INSTRUCTIONS FOR THE TASK:
Within the records below, filter for lines carrying the word "badge" and copy them.

Pixel coordinate grounding data:
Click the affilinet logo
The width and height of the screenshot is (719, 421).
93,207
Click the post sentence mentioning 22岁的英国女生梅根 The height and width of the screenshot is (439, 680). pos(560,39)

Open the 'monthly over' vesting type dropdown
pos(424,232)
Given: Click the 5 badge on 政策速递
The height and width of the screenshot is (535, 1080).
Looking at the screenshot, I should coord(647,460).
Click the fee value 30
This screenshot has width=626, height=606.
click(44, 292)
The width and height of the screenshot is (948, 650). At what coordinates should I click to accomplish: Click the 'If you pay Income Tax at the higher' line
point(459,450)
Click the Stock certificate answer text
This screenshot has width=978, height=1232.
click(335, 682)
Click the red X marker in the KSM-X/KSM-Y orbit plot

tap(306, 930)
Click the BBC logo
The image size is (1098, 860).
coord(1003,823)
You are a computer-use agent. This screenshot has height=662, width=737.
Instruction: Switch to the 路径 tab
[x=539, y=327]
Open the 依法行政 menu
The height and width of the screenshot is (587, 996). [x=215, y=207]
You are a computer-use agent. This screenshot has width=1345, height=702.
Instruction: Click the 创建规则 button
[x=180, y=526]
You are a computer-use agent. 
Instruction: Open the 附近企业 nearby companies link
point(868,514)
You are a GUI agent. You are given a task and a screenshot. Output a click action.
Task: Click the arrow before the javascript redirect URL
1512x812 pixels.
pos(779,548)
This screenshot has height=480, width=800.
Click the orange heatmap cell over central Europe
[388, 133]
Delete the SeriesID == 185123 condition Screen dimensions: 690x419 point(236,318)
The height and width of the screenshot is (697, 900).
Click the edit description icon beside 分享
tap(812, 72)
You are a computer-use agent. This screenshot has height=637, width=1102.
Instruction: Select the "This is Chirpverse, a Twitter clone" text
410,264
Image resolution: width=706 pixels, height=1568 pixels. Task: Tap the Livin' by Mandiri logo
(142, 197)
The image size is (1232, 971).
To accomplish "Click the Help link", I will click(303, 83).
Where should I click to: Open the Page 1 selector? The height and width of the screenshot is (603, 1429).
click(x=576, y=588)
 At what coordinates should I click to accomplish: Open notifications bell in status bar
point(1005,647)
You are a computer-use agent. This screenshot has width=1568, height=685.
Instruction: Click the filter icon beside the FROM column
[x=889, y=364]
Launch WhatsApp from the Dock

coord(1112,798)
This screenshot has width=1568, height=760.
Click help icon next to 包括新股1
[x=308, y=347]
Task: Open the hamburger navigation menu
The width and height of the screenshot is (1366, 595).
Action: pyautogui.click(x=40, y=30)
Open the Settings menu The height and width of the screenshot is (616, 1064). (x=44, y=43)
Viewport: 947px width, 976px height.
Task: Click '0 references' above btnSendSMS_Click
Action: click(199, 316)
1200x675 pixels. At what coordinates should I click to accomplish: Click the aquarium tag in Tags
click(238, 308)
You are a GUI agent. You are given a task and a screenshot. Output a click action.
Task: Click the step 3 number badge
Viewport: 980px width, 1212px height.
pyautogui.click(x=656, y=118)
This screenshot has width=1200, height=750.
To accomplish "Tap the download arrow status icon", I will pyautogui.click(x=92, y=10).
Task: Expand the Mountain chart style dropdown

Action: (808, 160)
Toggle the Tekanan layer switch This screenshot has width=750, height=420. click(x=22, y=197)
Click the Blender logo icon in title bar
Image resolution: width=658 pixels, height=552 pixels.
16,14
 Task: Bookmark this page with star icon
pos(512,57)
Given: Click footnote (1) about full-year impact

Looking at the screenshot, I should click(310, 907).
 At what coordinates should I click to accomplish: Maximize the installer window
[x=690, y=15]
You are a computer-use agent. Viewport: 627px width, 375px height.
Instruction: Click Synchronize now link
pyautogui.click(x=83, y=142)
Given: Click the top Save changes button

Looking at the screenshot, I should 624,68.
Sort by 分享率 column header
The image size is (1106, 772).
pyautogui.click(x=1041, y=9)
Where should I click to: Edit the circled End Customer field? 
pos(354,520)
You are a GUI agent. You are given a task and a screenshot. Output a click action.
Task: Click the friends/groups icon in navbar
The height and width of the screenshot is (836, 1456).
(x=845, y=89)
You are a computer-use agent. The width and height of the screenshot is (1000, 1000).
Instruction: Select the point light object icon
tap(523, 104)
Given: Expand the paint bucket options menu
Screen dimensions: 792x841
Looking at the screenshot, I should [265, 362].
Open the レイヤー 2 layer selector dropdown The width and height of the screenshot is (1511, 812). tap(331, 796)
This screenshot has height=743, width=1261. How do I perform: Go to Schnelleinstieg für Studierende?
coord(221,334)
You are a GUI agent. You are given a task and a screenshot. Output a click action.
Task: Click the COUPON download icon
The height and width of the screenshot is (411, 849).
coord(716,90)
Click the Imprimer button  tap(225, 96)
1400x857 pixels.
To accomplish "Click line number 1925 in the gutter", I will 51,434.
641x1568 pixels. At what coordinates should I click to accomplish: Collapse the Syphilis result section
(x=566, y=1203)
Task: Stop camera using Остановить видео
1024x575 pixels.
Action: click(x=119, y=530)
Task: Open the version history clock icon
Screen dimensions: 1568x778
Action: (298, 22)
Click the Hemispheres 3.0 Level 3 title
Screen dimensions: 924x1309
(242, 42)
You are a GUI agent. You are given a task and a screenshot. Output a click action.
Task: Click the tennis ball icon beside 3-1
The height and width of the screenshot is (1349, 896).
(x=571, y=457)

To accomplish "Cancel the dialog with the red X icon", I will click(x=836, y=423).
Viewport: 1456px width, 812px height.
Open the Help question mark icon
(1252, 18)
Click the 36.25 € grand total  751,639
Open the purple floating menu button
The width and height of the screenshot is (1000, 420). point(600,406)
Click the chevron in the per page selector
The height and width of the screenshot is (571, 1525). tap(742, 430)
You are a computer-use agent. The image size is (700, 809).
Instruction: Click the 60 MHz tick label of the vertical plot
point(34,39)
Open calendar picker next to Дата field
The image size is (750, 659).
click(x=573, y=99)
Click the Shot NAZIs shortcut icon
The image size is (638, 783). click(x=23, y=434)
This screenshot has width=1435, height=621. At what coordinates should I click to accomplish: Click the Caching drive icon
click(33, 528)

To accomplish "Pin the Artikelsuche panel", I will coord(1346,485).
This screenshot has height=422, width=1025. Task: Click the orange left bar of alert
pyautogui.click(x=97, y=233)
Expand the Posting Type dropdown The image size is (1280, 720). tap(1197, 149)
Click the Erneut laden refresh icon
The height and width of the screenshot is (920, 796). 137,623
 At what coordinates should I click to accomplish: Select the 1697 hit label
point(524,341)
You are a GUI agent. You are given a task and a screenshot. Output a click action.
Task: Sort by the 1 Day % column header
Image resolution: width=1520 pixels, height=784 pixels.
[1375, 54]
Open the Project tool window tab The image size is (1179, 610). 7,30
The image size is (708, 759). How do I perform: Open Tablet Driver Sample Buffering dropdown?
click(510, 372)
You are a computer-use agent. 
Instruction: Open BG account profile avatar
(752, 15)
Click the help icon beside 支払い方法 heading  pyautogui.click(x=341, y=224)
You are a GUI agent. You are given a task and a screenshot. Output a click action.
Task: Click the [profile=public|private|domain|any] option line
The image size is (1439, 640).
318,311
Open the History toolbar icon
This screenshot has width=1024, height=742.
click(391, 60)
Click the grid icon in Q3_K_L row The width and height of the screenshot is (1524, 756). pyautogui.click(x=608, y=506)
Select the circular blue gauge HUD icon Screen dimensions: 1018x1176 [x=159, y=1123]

FINAL ANSWER:
Given: Click the 5 badge on 政策速递
Task: Click the step 3 number badge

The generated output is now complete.